The decline to moral bankruptcy of the GOP

What they mean is that after they pay for their nice house in the suburbs, send their three kids to private school, pay their monthly payment for their Mercedes and BMW, and take their two annual vacations, there’s hardly anything left over to save. It’s hard, guys!

And never forget those benefits are insane and most last until the day they die.
Not to mention all the deals they make that net them literally millions.

Exactly. Also, you have to factor in that many of them don’t want to uproot their families, so they’re paying the mortgage on a $500K+ home in whatever state they came from for their family to reside in, then another $4000 a month to rent a nice condo for themselves in D.C. where they can hook up with their mistress on weekends they don’t head home. Oh, and a mistress isn’t cheap. They expect to be wined and dined at exclusive places, showered with small but expensive gifts, and if they’re worth keeping long term, they expect the lease on a nice BMW or Mercedes to be paid as well.

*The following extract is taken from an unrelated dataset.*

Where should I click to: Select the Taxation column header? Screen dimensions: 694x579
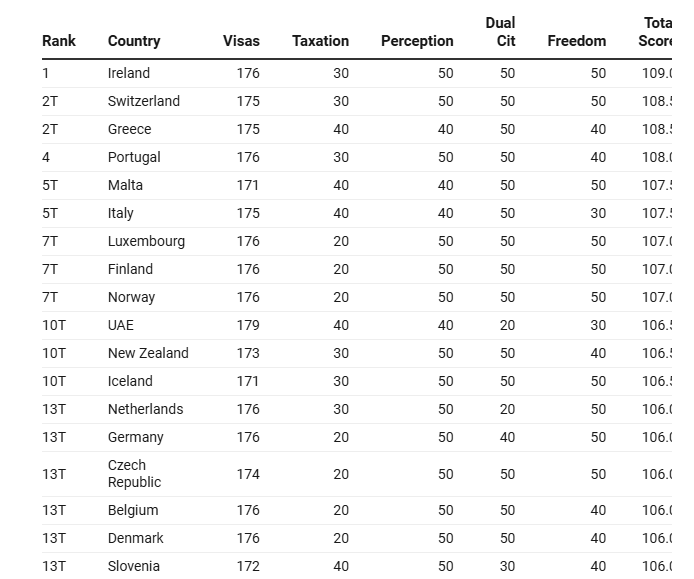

I mean, when you factor all that in, $174K just doesn’t cut it. Thank goodness we have so many concerned lobbyists in D.C. willing to donate to ease the burden of our country’s congressmen. For just a few thousand dollars a day, you too can help give a member of Congress the life they deserve.
-Cue Sarah McLachlan song-

Eh, I think they’re terribly underpaid. Sure the job might land you a sweet lobbyist gig down the line…but it really might not, too.

I’m all for setting a salary for the office that makes it a job people want to have, just for the job itself, and not what it means as a lever to potential special interest group cash either while in office or after the fact.

If someone is motivated to public service because they want to be rich, they are gonna suck at that job no matter how they are getting their money.

Nobody who had “be rich” as a number 1 goal would ever go into high-level politics. There are easier ways. Congress is for people who want power and respect or fame. Some even legitimately want to help others.

But regardless, people are motivated by money. Just because it’s not #1 on the list doesn’t mean it isn’t in the top 10. I would argue it’s in the top 10 for virtually all Americans when considering career choices.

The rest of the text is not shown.